Business News
The New York Times Company Announces Updated Expectations for 2008 and Outlook for 2009
Wednesday 10. December 2008 - The New York Times Company today will discuss its business trends and strategy and provide the Company's outlook for 2009 during the UBS 36th Annual Global Media & Communications Conference.
“Over the past several years, we have done a great deal to address the changes occurring in our business,” said Janet L. Robinson, president and CEO. “This has included the creation of new products, major cost restructuring, divestitures of traditional businesses, acquisitions of digital properties, and significant development of our online properties.
“Like others in our industry and, in many businesses across America, we have seen the softness in the economy become more pervasive in the last several months. In November, the rate of change in advertising revenue declined from what we saw in October. The entertainment, real estate and automotive advertising categories were especially soft.
“There is no doubt that 2009 will be among the most challenging years we have faced and more steps will be needed. We believe that through our revenue initiatives, expense cuts and the steps we are taking to improve our financial flexibility, the Times Company is well positioned to weather the challenges next year is expected to bring.”
“We are evaluating our liquidity requirements and are in discussions with our lenders with regard to debt maturing in 2009 and 2010,” said James Follo, senior vice president and CFO. “We have no intention or need of fully replacing the $400 million credit facility expiring next year because our total borrowing under both agreements is projected to be significantly less than $800 million, and currently is approximately $400 million.
“We have begun a process to secure financing for up to $225 million in the form of a sale-leaseback for a portion of our headquarters. The proceeds will be used to repay existing long-term debt. The building provides a unique opportunity for us to borrow at attractive rates in today’s market. We are also looking at various other financing alternatives, including revolvers, public offerings or private placements. While the credit markets remain challenging, we expect to secure the financing necessary to meet our maturities when they come due.
“We also continue to evaluate our assets. Although the feasibility of asset sales at this time is uncertain given the current market and credit environment, it’s incumbent upon us to make sure that we carefully evaluate our properties to determine if they remain a strategic fit and, given the outlook for the business and their financial performance, make sense to continue to be a part of the Company.”
Guidance
The following are updated expectations on key items for 2008 unless otherwise noted.
— Depreciation and amortization – $140 to $145 million, which includes approximately $5 million of accelerated depreciation expense in the first quarter of 2008 associated with the New York area plant consolidation project.
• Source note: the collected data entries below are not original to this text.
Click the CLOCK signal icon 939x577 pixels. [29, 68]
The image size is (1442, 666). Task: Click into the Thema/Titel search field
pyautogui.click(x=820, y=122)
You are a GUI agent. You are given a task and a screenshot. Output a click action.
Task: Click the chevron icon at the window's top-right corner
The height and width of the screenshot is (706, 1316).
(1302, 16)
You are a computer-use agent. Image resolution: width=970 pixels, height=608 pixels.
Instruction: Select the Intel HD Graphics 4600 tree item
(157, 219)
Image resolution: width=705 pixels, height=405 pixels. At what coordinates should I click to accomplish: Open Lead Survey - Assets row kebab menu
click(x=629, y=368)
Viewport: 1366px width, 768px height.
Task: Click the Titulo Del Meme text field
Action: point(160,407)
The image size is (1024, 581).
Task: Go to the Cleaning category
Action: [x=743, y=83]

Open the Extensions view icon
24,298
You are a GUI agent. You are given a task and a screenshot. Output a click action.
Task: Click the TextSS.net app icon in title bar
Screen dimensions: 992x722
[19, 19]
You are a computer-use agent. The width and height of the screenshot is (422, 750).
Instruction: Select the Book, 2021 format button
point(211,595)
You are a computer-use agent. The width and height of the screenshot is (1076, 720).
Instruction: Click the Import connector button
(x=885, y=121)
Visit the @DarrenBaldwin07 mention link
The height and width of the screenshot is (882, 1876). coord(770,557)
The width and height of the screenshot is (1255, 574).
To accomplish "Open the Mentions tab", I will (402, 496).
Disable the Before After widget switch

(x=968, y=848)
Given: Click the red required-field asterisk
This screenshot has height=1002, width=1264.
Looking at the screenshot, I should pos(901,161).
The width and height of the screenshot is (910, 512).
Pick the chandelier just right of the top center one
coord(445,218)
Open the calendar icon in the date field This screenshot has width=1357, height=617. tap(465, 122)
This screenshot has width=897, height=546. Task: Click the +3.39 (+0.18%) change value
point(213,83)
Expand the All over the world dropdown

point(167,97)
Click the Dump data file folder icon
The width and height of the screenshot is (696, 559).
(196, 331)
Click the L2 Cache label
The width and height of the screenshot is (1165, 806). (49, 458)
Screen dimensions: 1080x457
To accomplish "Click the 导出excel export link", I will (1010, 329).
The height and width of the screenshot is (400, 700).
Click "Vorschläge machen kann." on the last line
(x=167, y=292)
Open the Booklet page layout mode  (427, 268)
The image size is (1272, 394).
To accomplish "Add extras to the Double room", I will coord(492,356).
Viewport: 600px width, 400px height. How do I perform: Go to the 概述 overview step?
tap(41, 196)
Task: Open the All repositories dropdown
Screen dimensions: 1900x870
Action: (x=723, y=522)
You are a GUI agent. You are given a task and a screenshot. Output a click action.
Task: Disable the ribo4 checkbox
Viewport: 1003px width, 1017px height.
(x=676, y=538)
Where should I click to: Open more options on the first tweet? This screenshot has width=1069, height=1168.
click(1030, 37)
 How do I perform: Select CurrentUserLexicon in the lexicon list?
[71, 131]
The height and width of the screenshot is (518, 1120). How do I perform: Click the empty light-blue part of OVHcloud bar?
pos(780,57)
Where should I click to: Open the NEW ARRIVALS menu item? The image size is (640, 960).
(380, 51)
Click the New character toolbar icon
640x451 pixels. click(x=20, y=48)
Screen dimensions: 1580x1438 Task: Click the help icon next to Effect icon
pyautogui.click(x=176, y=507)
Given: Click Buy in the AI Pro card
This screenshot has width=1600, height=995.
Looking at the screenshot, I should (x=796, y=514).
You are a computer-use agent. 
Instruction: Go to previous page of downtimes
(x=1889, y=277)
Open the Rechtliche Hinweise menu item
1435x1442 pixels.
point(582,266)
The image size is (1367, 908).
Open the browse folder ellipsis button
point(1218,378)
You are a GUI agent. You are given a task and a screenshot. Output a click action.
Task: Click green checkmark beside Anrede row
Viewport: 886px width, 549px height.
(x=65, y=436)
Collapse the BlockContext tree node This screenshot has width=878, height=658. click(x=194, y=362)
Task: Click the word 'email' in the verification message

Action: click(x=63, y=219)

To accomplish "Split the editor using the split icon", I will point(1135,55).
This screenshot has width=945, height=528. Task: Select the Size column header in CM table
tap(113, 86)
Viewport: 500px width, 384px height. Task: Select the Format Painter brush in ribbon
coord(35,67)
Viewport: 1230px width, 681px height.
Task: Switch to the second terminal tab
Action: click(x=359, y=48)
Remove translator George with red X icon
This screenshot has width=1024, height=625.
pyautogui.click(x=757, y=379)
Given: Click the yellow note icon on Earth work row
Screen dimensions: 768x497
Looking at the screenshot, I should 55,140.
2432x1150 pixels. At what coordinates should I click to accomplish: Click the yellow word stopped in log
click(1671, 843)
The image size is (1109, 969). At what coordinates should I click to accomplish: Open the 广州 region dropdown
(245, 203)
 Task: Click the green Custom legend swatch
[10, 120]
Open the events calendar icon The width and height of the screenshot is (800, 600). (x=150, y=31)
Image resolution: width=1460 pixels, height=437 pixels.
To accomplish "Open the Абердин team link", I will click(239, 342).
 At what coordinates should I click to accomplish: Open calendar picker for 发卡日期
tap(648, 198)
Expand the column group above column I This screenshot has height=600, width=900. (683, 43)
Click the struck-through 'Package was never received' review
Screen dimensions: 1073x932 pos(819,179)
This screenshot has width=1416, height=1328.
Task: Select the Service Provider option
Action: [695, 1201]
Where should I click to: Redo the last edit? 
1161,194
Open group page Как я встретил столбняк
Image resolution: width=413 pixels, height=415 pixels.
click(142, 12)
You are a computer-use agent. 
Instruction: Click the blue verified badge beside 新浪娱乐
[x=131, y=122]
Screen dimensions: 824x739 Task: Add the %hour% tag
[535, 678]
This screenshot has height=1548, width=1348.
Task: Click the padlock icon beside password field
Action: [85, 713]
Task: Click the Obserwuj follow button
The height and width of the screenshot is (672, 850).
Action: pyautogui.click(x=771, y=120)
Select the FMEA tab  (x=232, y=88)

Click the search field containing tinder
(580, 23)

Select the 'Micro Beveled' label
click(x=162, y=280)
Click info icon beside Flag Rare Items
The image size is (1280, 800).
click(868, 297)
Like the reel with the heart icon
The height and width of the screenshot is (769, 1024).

For 2009, the Company expects depreciation and amortization to be $135 to $145 million.
— Income from joint ventures – $15 to $20 million.
— Interest expense – $49 to $53 million.
— Capital expenditures – approximately $140 million, including approximately $35 million for the consolidation of the Company’s New York area plants and about $22 million for its new headquarters. For 2009, the Company expects capital expenditures to be approximately $80 million, including approximately $33 million for a plant consolidation and computer system project.